WHILE the admission of expert evidence is a matter that rests within the discretion of the trial judge, generally, a qualified expert will be permitted to offer his or her opinion on an issue which involves "specialized knowledge" (i.e., "professional or scientific knowledge or skill not within the range of ordinary training or intelligence"). (1) The test is one of need: Does the trier of the facts (judge, jury, or arbitrators) require the benefit of the expert's specialized knowledge? (2)

In federal courts, the admissibility of expert evidence is governed by Rule 702 of the Federal Rules of Evidence, which provides:

If scientific, technical, or other specialized knowledge will assist the trier of fact to understand the evidence or to determine a fact in issue, a witness qualified as an expert by knowledge, skill, experience, training, or education, may testify thereto in the form of an opinion or otherwise, if (1) the testimony is based upon sufficient facts or data, (2) the testimony is the product of reliable principles and methods, and (3) the witness has applied the principles and methods reliably to the facts of the case. (3) Experts in insurance cases, as any other expert, must be prepared to withstand a Daubert (4) challenge, as well as vigorous cross-examination.

The expert's opinion must be based on one of the following:

  1. Personal knowledge of the facts upon which the opinion rests;

  2. Facts and material in evidence;

  3. Material not in evidence that is derived from a witness who was subject to cross-examination; and

  4. Material not in evidence provided it is accompanied by evidence establishing its reliability. Once reliability is established, the expert may testify about it, even though it would otherwise be considered inadmissible hearsay. (5)

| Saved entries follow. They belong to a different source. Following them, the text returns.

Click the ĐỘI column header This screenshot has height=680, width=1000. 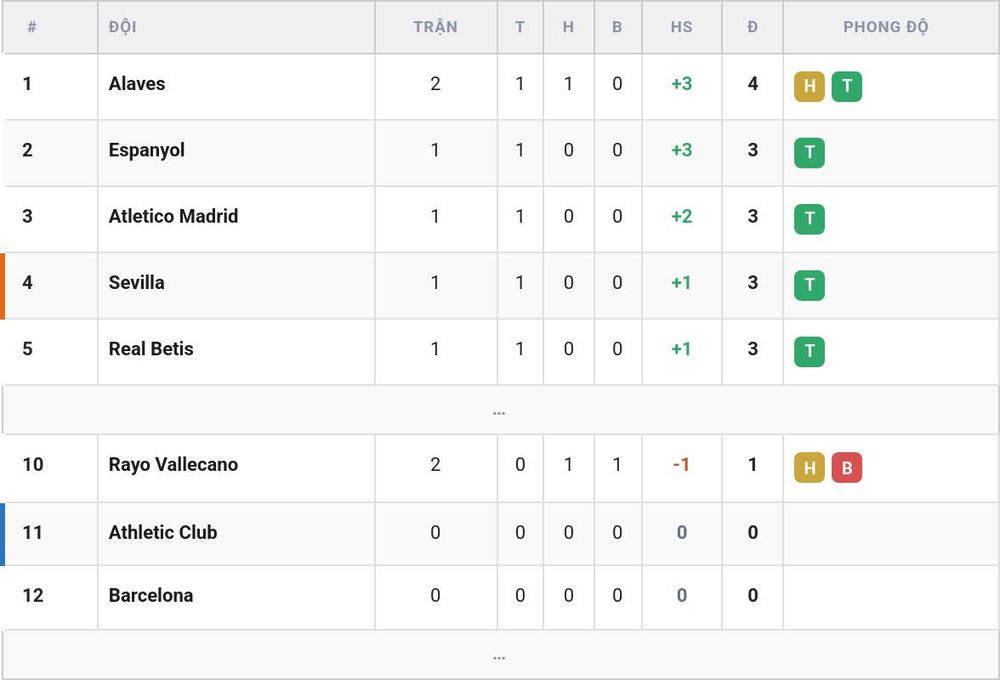[122, 27]
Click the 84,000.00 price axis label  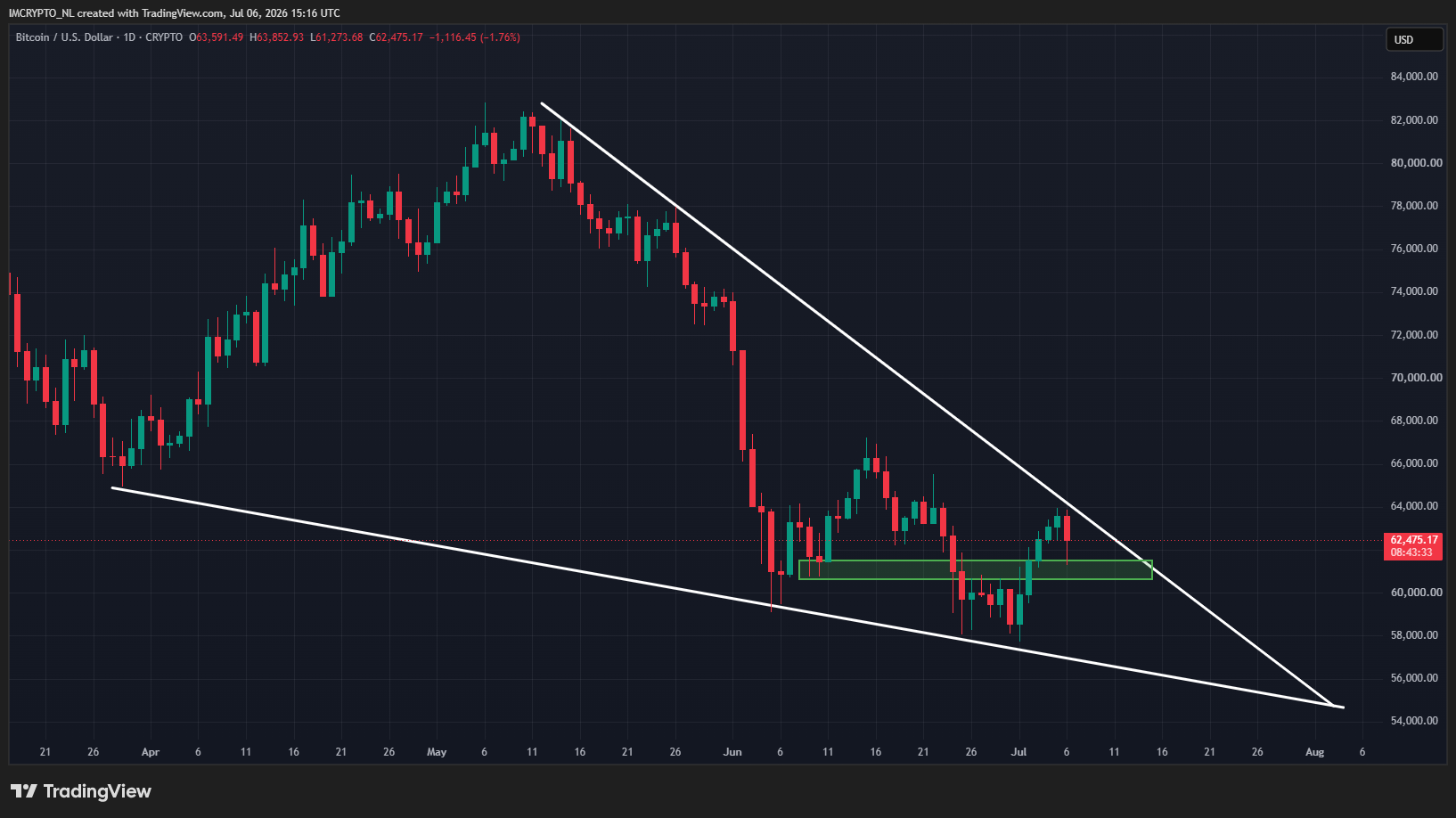coord(1414,77)
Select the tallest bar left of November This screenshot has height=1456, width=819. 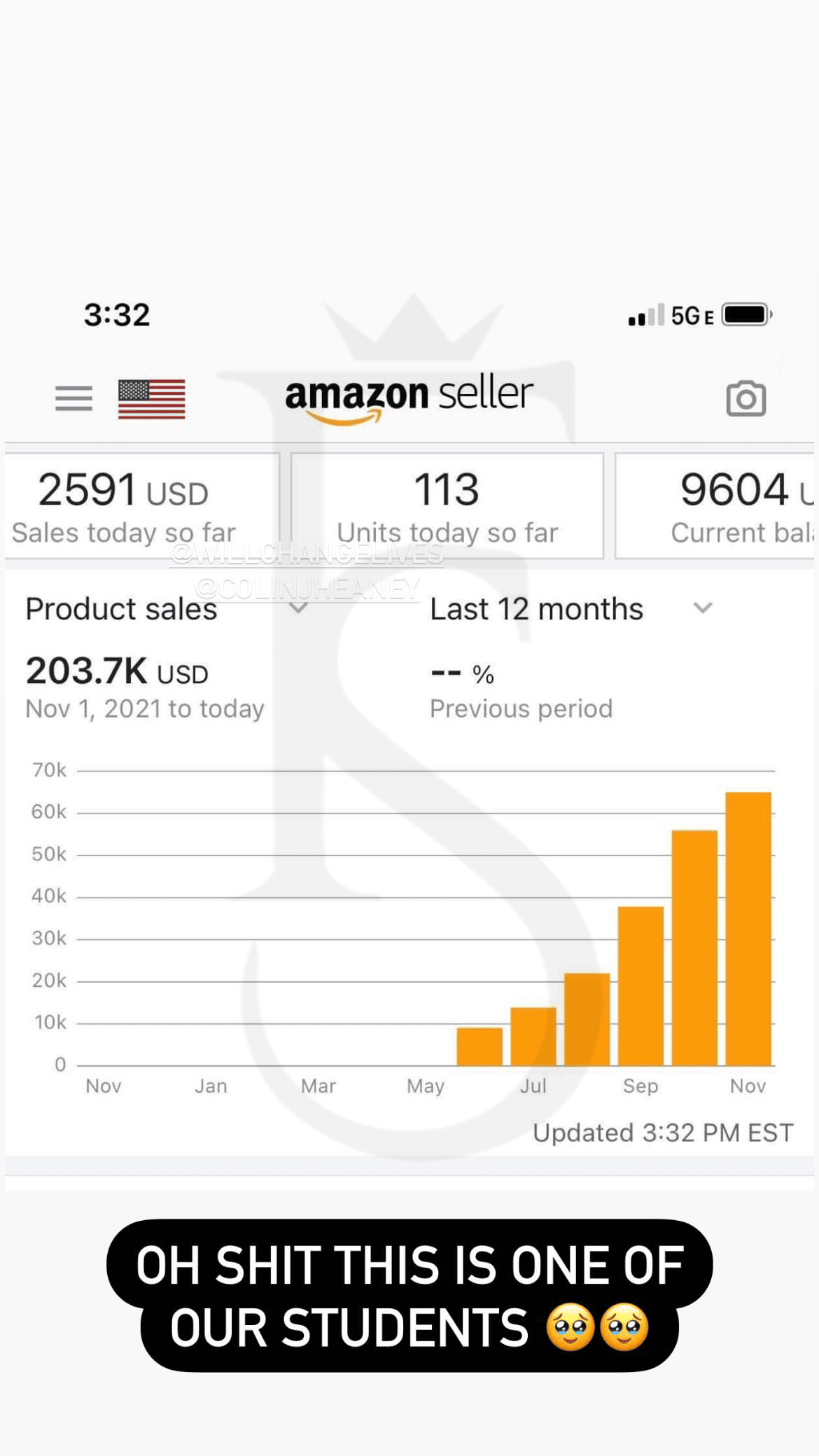(x=694, y=947)
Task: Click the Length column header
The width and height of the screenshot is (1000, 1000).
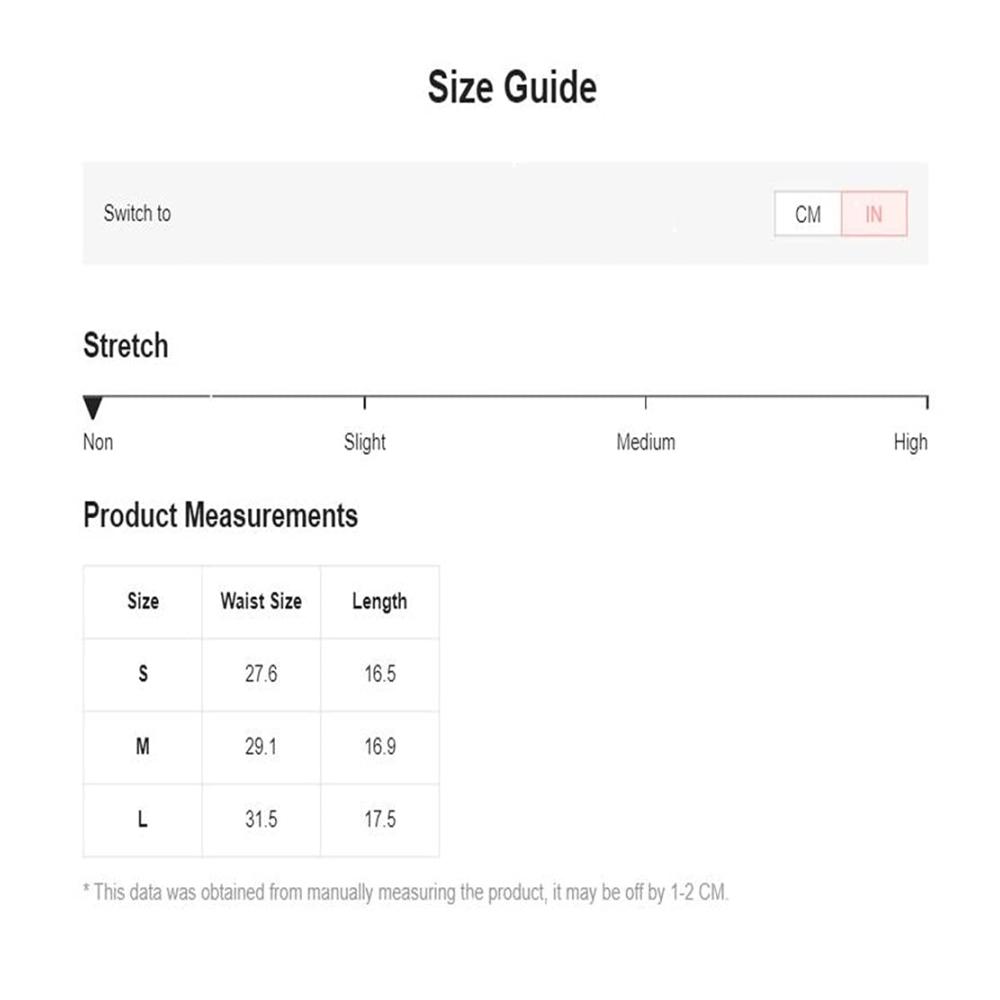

    Appropriate Subjects for Expert Evidence in Insurance/Reinsurance Disputes

    The following issues include some, but by no means all, of the issues arising in insurance/reinsurance litigation on which expert evidence may be appropriate:

  5. The insurance industry has generally accepted long-standing, custom, and usage to explain ambiguous terms of an insurance policy. (6) Insurance industry custom and usage may be used to explain ambiguous terms of an insurance policy (as any other contract), but it may not be used to add to, contradict, or vary unambiguous contractual terms. (7) Whether the policy is ambiguous is a question of law for the court to decide. (8) Ambiguity will be found if the terms "are susceptible to at least two reasonable interpretations." (9) To constitute a custom and usage sufficient to affect the rights of parties to a contract, the custom and usage must be certain, definite, general, and uniform. Casual, occasional, or individual practices will not bind a party. Custom and usage must develop over time and be known and accepted by a great number of persons. (10)

  6. Under a policy with a duty to defend, what is the standard of care owed by an insurer in supervising outside counsel appointed to defend a third-party claim against its insured? (11)

  7. The standard of care in handling first-party claims. (12)

  8. What constitutes an appropriate investigation of a claim? (13)

  9. Insurance archeology and terms likely to have been included in a lost policy. For example, would a liability policy issued in the 1940's or 1950's have included products liability coverage and, if so, would it have been subject to aggregate limits?

  10. In a misrepresentation or nondisclosure case, what disclosure would a reasonable underwriter have expected to be made? (14) In jurisdictions where the standard is not a "reasonable underwriter," but what the actual underwriter would have done, such evidence may come in to rebut the underwriter's testimony.

  11. What evidence or other considerations in the case would have led a reasonable insurer to accept (or reject) an offer to settle a third-party claim within its policy limits? (15)

  12. What evidence or other considerations would have led a reasonable insured to conclude that a claim was likely (or not) to involve an excess policy, and, therefore, require (or not) notice to the excess insurer? Or require notice by a cedent to its reinsurer? (16)

    I. Where an insurer is charged with bad faith, what constitutes appropriate claims handling under the circumstances of the particular case? (17)

  13. Is a cedent is entitled to indemnity for declaratory judgment expenses under a reinsurance contract that does not specifically address that issue? (18)

  14. Explaining policy terms, the significance, if any, of industry drafting history, and the nature and limitations of the coverage bought. (19)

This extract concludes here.